* **Requirement**:
Print all of the records below again without a single difference.

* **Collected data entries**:
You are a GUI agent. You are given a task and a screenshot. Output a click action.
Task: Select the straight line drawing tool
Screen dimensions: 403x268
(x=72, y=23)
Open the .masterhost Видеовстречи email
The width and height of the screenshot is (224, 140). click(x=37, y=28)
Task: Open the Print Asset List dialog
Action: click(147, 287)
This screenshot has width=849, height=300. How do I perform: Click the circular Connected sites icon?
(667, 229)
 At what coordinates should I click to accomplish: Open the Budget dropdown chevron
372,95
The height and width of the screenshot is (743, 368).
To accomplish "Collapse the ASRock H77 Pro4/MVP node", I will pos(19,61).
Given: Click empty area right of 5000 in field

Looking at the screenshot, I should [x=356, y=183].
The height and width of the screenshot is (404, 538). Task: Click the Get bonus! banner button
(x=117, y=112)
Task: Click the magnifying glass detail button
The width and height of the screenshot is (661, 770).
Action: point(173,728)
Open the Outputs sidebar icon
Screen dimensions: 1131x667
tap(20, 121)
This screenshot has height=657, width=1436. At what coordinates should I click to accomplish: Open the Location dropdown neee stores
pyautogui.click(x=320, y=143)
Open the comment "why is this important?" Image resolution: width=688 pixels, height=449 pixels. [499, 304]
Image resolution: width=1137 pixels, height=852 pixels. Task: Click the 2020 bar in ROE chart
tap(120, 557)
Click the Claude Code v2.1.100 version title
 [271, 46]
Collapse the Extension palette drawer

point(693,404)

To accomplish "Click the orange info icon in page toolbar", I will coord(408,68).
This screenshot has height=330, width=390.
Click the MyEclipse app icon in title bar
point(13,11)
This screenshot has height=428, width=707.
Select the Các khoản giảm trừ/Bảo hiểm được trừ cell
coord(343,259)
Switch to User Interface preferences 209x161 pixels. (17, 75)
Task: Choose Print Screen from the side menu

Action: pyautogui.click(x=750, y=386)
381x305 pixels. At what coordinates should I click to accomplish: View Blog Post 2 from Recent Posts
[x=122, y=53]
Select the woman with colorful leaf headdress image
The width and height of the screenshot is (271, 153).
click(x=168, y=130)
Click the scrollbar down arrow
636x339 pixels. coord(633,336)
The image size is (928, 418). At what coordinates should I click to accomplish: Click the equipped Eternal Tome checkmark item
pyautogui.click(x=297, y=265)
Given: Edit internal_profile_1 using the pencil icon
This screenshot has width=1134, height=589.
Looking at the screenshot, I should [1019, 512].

* **Solution for this exercise**:
You are a GUI agent. You are given a task and a screenshot. Output a click action.
Task: Select the straight line drawing tool
Screen dimensions: 403x268
(x=72, y=23)
Open the .masterhost Видеовстречи email
The width and height of the screenshot is (224, 140). click(x=37, y=28)
Task: Open the Print Asset List dialog
Action: click(147, 287)
This screenshot has width=849, height=300. How do I perform: Click the circular Connected sites icon?
(667, 229)
 At what coordinates should I click to accomplish: Open the Budget dropdown chevron
372,95
The height and width of the screenshot is (743, 368).
To accomplish "Collapse the ASRock H77 Pro4/MVP node", I will pos(19,61).
Given: Click empty area right of 5000 in field

Looking at the screenshot, I should [x=356, y=183].
The height and width of the screenshot is (404, 538). Task: Click the Get bonus! banner button
(x=117, y=112)
Task: Click the magnifying glass detail button
The width and height of the screenshot is (661, 770).
Action: point(173,728)
Open the Outputs sidebar icon
Screen dimensions: 1131x667
tap(20, 121)
This screenshot has height=657, width=1436. At what coordinates should I click to accomplish: Open the Location dropdown neee stores
pyautogui.click(x=320, y=143)
Open the comment "why is this important?" Image resolution: width=688 pixels, height=449 pixels. [499, 304]
Image resolution: width=1137 pixels, height=852 pixels. Task: Click the 2020 bar in ROE chart
tap(120, 557)
Click the Claude Code v2.1.100 version title
 [271, 46]
Collapse the Extension palette drawer

point(693,404)

To accomplish "Click the orange info icon in page toolbar", I will coord(408,68).
This screenshot has height=330, width=390.
Click the MyEclipse app icon in title bar
point(13,11)
This screenshot has height=428, width=707.
Select the Các khoản giảm trừ/Bảo hiểm được trừ cell
coord(343,259)
Switch to User Interface preferences 209x161 pixels. (17, 75)
Task: Choose Print Screen from the side menu

Action: pyautogui.click(x=750, y=386)
381x305 pixels. At what coordinates should I click to accomplish: View Blog Post 2 from Recent Posts
[x=122, y=53]
Select the woman with colorful leaf headdress image
The width and height of the screenshot is (271, 153).
click(x=168, y=130)
Click the scrollbar down arrow
636x339 pixels. coord(633,336)
The image size is (928, 418). At what coordinates should I click to accomplish: Click the equipped Eternal Tome checkmark item
pyautogui.click(x=297, y=265)
Given: Edit internal_profile_1 using the pencil icon
This screenshot has width=1134, height=589.
Looking at the screenshot, I should [1019, 512].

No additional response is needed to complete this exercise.